圖7 副產物產量對比Fig.7 Comparison of by-product yield

3 結論

金屬離子、維生素等微量元素可在微生物眾多代謝途徑中起到關鍵作用，如作為關鍵酶的輔酶、輔因子，或者作為反應前體物質的載體等，L-Phe作為莽草酸途徑的主要代謝產物，其合成路徑長、副產物多，涉及的酶促反應較多，因此對微量元素的種類及用量要求較高，本研究通過單因素試驗、正交試驗、發酵罐驗證實驗，以關鍵酶活力、L-Phe產量、糖酸轉化率、副產物含量等為指標，對L-Phe發酵涉及的微量元素種類及用量進行優化了，最終確定的種類為及用量分別為：CaCl2·2H2O 1.1×10-2g/L、CuSO4·5H2O 4.7×10-4g/L、CoCl2·6H2O 6×10-3g/L、ZnSO46 ×10-4g/L、FeSO4·7H2O 2.8×10-2g/L、MnSO4·H2O 1.4×10-2g/L、NiCl2·6H2O 6.06×10-3g/L、PLP 9.5×10-3g/L、維生素B26×10-3g/L。
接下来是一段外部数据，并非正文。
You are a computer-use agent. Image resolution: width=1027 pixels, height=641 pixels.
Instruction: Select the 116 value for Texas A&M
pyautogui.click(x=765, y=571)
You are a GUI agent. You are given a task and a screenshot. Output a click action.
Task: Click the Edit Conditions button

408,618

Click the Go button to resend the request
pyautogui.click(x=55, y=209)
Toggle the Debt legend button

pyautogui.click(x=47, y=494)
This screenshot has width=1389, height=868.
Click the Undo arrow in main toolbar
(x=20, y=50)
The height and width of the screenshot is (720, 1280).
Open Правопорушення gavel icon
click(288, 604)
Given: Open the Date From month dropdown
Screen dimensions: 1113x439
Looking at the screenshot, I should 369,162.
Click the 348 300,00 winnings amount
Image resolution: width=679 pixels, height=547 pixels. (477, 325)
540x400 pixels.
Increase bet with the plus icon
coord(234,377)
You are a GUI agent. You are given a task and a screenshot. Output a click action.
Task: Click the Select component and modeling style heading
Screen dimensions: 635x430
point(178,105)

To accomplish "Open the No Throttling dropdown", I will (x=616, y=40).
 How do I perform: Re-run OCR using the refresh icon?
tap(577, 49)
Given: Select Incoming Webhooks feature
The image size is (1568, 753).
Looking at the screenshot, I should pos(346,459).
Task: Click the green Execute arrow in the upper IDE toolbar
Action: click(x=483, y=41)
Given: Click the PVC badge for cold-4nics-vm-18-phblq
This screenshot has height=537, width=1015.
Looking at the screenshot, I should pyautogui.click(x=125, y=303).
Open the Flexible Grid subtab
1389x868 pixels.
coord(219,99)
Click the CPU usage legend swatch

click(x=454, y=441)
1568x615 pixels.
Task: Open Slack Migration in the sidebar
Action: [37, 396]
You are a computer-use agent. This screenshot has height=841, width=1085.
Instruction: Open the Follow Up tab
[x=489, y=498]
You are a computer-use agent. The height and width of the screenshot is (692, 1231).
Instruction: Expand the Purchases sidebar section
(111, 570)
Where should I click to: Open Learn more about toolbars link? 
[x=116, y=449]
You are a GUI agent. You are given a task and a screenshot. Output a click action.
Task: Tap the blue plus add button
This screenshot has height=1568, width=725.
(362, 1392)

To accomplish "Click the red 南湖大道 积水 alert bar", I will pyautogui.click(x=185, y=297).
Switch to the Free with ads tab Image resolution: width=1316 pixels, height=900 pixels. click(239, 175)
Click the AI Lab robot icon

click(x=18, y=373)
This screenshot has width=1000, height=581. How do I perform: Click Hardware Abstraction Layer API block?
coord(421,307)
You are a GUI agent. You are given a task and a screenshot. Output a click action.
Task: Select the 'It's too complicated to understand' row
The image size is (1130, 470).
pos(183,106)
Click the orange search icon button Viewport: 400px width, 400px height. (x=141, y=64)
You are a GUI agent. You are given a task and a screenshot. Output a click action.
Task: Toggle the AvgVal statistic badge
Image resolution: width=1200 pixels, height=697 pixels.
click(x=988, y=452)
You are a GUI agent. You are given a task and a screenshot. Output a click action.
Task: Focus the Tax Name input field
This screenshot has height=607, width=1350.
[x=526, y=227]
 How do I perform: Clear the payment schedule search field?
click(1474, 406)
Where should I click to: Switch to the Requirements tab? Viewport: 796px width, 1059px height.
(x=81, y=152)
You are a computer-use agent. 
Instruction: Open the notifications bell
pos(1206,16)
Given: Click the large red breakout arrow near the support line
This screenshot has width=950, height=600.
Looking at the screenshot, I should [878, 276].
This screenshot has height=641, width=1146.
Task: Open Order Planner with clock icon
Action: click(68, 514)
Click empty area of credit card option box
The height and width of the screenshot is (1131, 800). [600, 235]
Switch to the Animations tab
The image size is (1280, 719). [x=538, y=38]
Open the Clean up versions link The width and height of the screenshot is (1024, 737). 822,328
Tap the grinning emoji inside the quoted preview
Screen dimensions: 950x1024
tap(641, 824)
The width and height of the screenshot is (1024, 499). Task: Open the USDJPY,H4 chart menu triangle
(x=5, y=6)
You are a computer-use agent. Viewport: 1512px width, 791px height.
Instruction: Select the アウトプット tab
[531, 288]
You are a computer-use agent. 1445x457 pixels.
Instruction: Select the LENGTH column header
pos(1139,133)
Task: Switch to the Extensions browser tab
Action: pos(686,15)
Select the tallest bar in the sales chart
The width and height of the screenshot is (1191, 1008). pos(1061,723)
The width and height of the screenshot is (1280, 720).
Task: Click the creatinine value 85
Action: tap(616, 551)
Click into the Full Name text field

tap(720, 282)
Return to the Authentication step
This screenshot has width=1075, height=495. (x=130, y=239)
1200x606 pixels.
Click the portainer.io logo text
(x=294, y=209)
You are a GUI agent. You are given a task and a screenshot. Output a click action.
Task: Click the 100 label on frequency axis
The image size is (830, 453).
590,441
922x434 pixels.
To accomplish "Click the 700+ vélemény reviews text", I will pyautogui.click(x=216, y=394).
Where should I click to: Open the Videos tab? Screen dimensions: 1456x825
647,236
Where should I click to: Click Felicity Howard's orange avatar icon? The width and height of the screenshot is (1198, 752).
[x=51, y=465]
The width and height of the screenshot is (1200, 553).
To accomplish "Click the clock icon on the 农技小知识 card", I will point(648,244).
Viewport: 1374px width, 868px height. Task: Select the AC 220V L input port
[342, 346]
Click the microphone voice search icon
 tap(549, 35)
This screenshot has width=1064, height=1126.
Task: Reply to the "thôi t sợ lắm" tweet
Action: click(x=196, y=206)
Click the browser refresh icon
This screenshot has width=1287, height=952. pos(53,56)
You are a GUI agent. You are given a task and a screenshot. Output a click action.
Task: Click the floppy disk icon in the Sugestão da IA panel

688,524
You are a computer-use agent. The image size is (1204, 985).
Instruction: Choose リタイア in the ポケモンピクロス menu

以不添加微量元素為對照組，優化后產酸期明顯延長，DAHP、CM、PDT、芳香族氨基酸轉氨酶的酶活力顯著提高，生物量(OD600)達到了122.8，較對照組提高了17.5%，L-Phe產量達到了85.4 g/L，較對照組提高了51.4%，糖酸轉化率達到了26.3%，較對照組提高了18.6%，副產物種類與含量均遠低于對照。本實驗確定了維生素B2對L-Phe發酵的促進作用與生物素(維生素H)的負面影響，針對性優化了CoCl2·6H2O、PLP的用量，進一步優化了FeSO4·7H2O、MnSO4·H2O等微量元素的用量。最終L-Phe產量較文獻[4]最高記載提高了4.5%，這對L-Phe的工業化生產具有積極意義。